Gemini 2.5 Computer Use: High‑performance, safe UI control via API

Google DeepMind launched the Gemini 2.5 Computer Use model via the Gemini API to let agents interact with UIs by iteratively analyzing screenshots and issuing structured actions. It leads major web and mobile control benchmarks while offering lower latency and built-in safety measures, plus per-step action review and confirmation controls. The model is available in public preview with demos, docs, and reference implementations in Google AI Studio and Vertex AI.
Key Points
- New specialized Computer Use model (built on Gemini 2.5 Pro) lets agents operate web and mobile UIs via a computer_use tool that runs in an observe–act loop using screenshots and action history.
- Leads on key web/mobile control benchmarks (Online-Mind2Web, WebVoyager, AndroidWorld) and achieves lower latency per Browserbase evaluations.
- Safety-by-design plus developer guardrails: per-step safety review of proposed actions and system instructions to refuse or require confirmation for high-risk operations.
- Early adopters report strong results in speed, reliability, and UI test resilience; model underpins projects like Project Mariner, Firebase Testing Agent, and some AI Mode in Search capabilities.
- Available now in public preview through the Gemini API on Google AI Studio and Vertex AI, with demos, docs, and reference code to get started.
Sentiment
The overall sentiment of the Hacker News discussion is mixed, leaning towards cautious optimism and pragmatic enthusiasm, but with significant criticisms.
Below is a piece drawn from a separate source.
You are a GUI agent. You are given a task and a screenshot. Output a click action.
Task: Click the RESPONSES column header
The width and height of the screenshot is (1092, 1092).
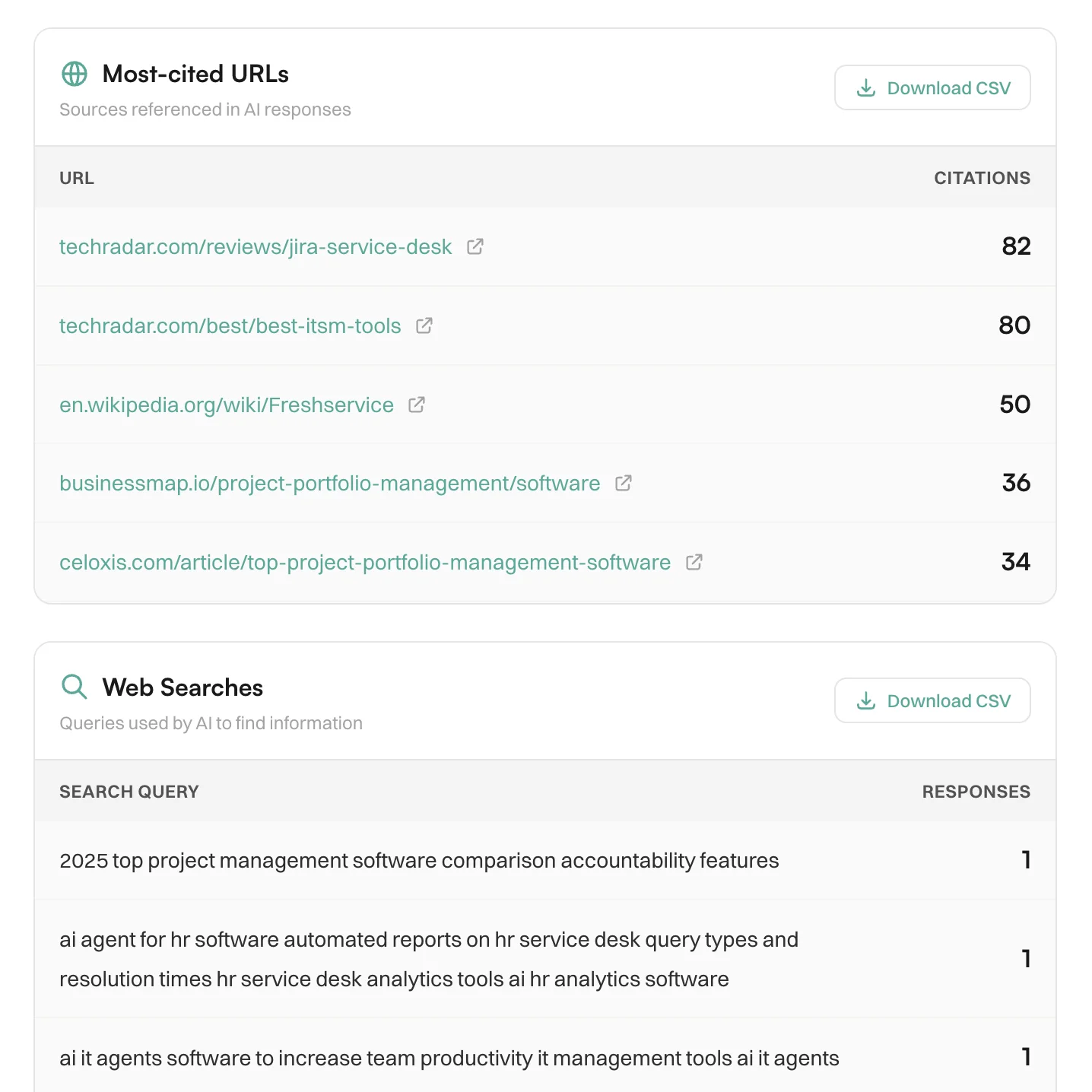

Many users acknowledge the practical utility and the innovative approach of controlling UIs via screenshots, especially for messy real-world applications lacking APIs. However, there are notable concerns regarding the model's current performance, including its speed, accuracy, and limitations in interpreting complex visual feedback, as well as fundamental debates over whether visual input is the most efficient interface for AI.
In Agreement
- The approach of using computer vision on screenshots for UI interaction, despite seeming complex, is a practical and effective solution given the current state of technology and the messy, unstructured nature of many real-world UIs.
- It provides a way to automate tasks for services that lack structured APIs, enabling interaction with a broader range of applications and bypassing the 'adversarial' nature of the internet where monetization prevents easy programmatic access.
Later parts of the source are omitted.